Theoretical Neuroscience For Alignment Theory
Thank you!
I don’t think I claimed that the brain is a totally aligned general intelligence, and if I did, I take it back! For now, I’ll stand by what I said here: “if we comprehensively understood how the human brain works at the algorithmic level, then necessarily embedded in this understanding should be some recipe for a generally intelligent system at least as aligned to our values as the typical human brain.” This seems harmonious with what I take your point to be: that the human brain is not a totally aligned general intelligence. I second Steve’s deferral to Eliezer’s thoughts on the matter, and I mean to endorse something similar here.
what’s the prevalence of empathy in social but non-general animals?
Here’s a good summary. I also found a really nice non-academic article in Vox on the topic.

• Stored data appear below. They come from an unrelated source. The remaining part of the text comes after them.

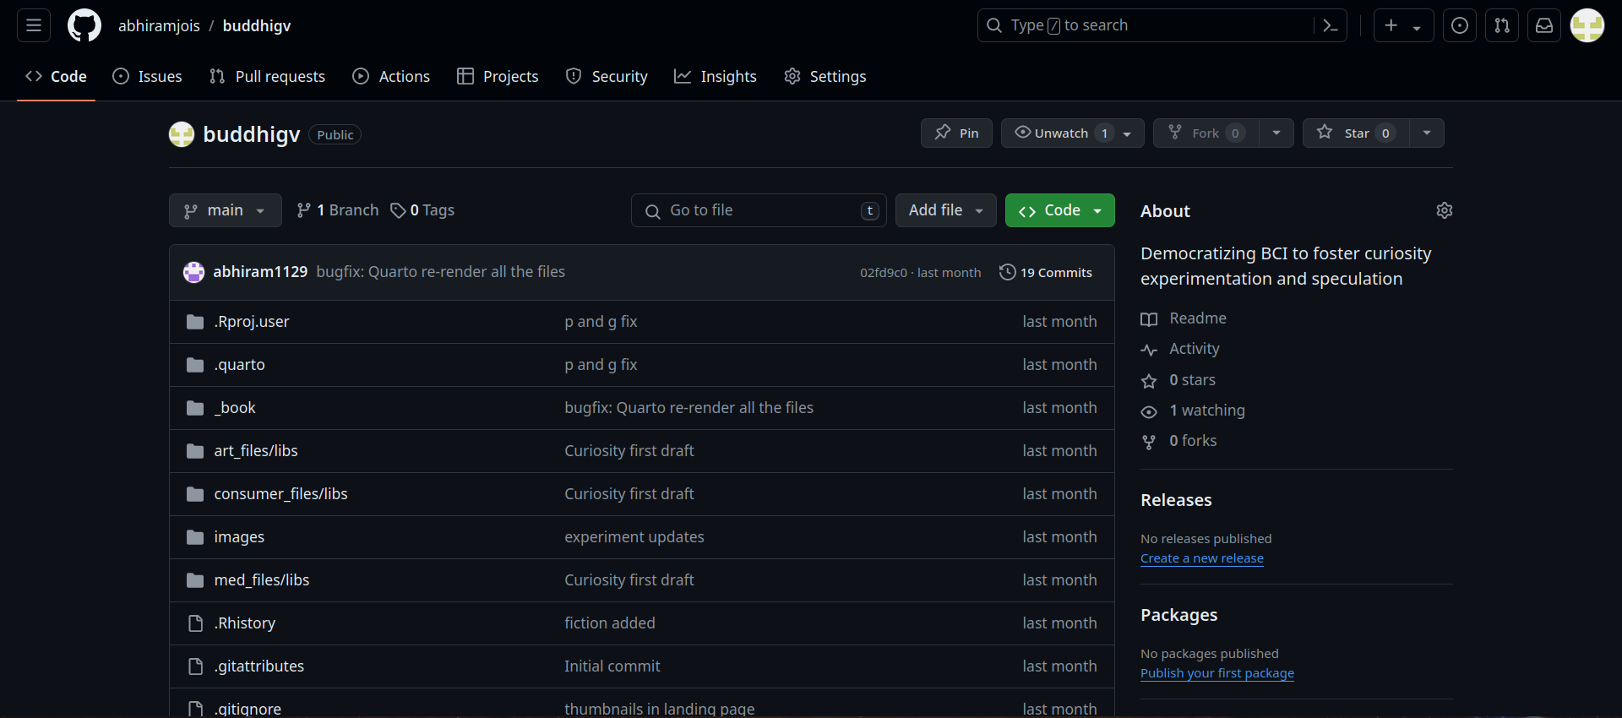
Task: Open the star lists dropdown arrow
Action: pos(1427,133)
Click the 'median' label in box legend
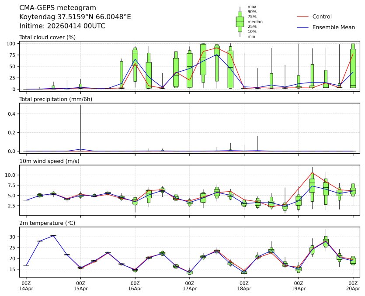The image size is (365, 296). (x=255, y=21)
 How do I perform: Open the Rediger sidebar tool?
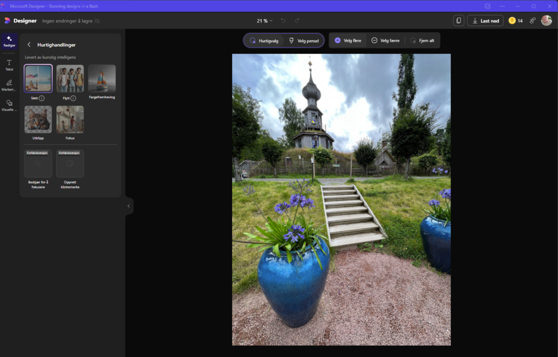(x=9, y=41)
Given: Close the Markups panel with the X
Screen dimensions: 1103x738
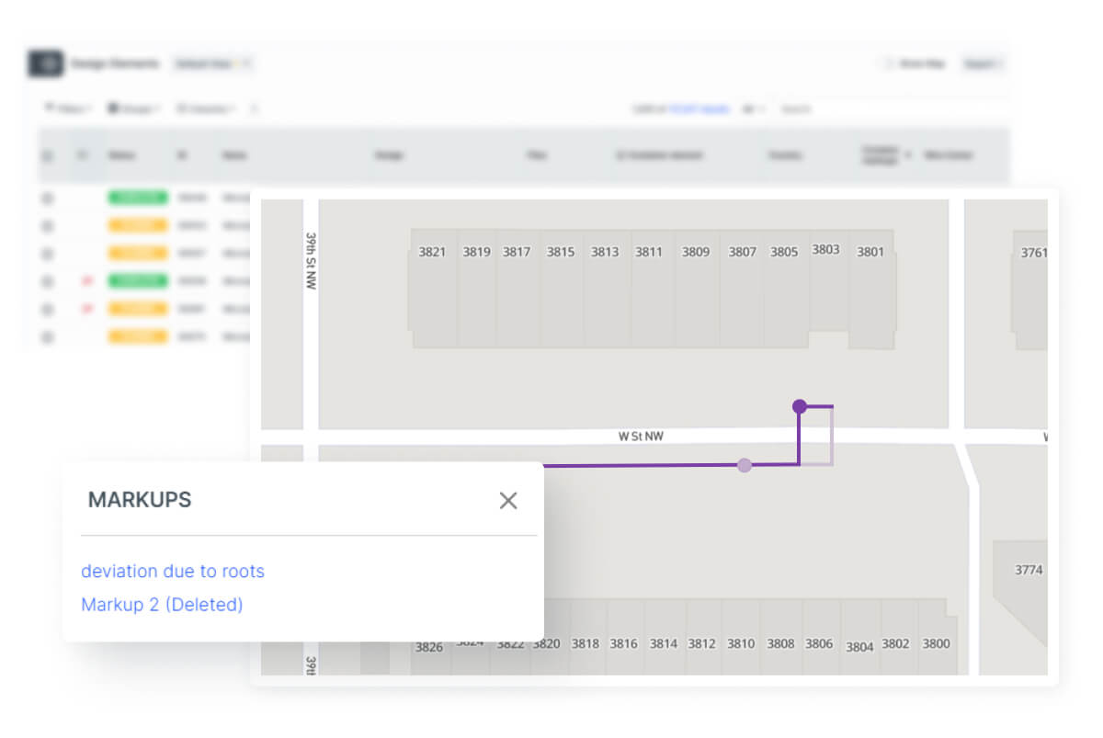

And I’m looking forward to seeing your post on second-order alignment! I think the more people who take the concern seriously (and put forward compelling arguments to that end), the better.
If we expect to gain something from studying how humans implement these processes, it’d have to be something like ensuring that our AIs understand them “in the same way that humans do,” which e.g. might help our AIs generalize in a similar way to humans.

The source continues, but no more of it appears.